(DOCUMENT SECTION)
What do you like to see in dividend stocks? Many people would probably say that they want solid dividend yields that are reliable, with the stock belonging to stable and financially strong company.
AbbVie: A booming biotech with a big dividend
AbbVie boasts a dividend yield of 3.98%. The big biotech has a solid track record of increasing its dividend. Since being spun off from parent Abbott Laboratories in 2013, AbbVie has raised its dividend by 60% -- with dividend hikes every year.
The company shouldn't have any problem with keeping that streak going. AbbVie currently uses less than 63% of earnings to fund its dividend program. Earnings should increase over the next few years with rapidly growing sales for cancer drug Imbruvica and continued solid performance from top-selling autoimmune disease drug Humira.
AbbVie's pipeline includes 14 late-stage programs. Several of the experimental drugs in these late-stage clinical studies could be big winners for the company. Elagolix could be the first of AbbVie's potential blockbusters to reach the market. The company expects to file for regulatory approval of the drug in treating endometriosis this year.
The biggest challenge for AbbVie is fending off competition for Humira. A biosimilar to the drug has been approved in the U.S. and in Europe. AbbVie is hoping to defend its patents on Humira to keep rivals at bay for a few years, though.
Southern Company: A low volatility, high yield utility
Southern Company's dividend yield currently stands at 4.5%. The large power company has increased its dividend for 15 years in a row.

(Pixel coordinate grounding data)
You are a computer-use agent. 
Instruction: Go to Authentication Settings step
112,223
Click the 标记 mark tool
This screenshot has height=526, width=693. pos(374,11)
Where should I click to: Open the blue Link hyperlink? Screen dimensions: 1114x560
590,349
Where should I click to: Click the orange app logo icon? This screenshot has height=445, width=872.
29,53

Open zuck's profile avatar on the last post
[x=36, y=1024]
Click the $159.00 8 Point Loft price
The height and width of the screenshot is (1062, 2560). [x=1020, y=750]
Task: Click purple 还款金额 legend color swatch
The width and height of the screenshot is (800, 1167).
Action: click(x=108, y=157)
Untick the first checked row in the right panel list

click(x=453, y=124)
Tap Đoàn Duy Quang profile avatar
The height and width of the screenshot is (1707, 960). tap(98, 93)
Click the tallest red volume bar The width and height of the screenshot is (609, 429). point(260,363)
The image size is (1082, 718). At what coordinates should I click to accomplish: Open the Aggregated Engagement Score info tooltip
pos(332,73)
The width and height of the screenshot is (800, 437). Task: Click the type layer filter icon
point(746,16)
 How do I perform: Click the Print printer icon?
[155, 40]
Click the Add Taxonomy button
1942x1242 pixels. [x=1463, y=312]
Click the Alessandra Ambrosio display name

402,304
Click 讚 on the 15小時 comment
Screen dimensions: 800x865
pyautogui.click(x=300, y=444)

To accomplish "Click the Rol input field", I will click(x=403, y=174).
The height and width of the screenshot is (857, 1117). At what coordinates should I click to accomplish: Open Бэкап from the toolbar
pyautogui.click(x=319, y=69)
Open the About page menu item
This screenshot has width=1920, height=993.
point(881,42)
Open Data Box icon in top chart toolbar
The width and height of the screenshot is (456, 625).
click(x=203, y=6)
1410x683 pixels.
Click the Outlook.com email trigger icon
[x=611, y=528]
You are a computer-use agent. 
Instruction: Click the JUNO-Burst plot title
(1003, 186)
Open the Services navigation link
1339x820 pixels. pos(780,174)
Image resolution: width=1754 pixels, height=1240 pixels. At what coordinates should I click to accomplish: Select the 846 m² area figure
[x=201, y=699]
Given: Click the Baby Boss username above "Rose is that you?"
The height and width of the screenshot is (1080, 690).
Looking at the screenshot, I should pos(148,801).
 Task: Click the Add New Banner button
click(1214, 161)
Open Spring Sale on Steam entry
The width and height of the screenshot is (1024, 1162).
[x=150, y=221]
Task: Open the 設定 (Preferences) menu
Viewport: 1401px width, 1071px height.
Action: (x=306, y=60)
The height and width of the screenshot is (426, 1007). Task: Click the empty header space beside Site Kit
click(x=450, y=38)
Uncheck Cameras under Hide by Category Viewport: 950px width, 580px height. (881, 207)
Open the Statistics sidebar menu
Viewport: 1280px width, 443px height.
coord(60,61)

(QUESTIONS TO ANSWER)
A - In the dividend stocks article, by how much has AbbVie raised its dividend since being spun off from Abbott Laboratories in 2013?
B - Write what follows in the dividend stocks article, picking up after its final sentence.

(ANSWERS TO THE EXERCISES)
A - By 60%.

B -
Although Southern Company's dividend payout ratio is 87%, relatively high payout ratios aren't unusual for utility companies. Southern Company's dividend should be pretty safe, thanks to its strong operating cash flow.
Don't expect tremendous earnings growth from Southern Company. However, the company's acquisition of AGL Resources should improve its top and bottom lines. The $12 billion deal bumped Southern Company into the No. 2 spot among U.S. utility companies in terms of customer base.
Southern Company has a very low beta value of 0.04, meaning that the stock is much less volatile than the overall market. There are still some risks for the company, of course. Problems at one or more of its power plants could hurt the stock's performance. Even if any problems arise, though, they would likely be short-term rather than longer-term issues.
Tupperware: More than food-storage containers
Tupperware's dividend yield of 4.21% is only slightly below Southern Company's. Although the company didn't increase its dividend last year, Tupperware has paid out dividends for several decades.
There don't appear to be any dark clouds on the horizon that would prevent Tupperware from keeping the dividends flowing. The company uses around 62% of its earnings to pay dividends.
While Tupperware is mostly known for its food storage containers, the company's product line is actually much broader than just food storage. Tupperware markets cosmetic products, toiletries, fragrances, and jewelry, among other products. Revenue has been hurt due primarily to currency fluctuations, but the company has steadily improved its profitability.
Perhaps the biggest challenge for Tupperware is its reliance on a sales team of independent contractors. The company must continually recruit new people due to high turnover rates. However, Tupperware has been doing this successfully for a long time and should be able to keep moving forward.
Two common denominators
All three of these stocks have great dividends. There's also another common denominator for AbbVie, Southern Company, and Tupperware: Their stocks are relatively cheap.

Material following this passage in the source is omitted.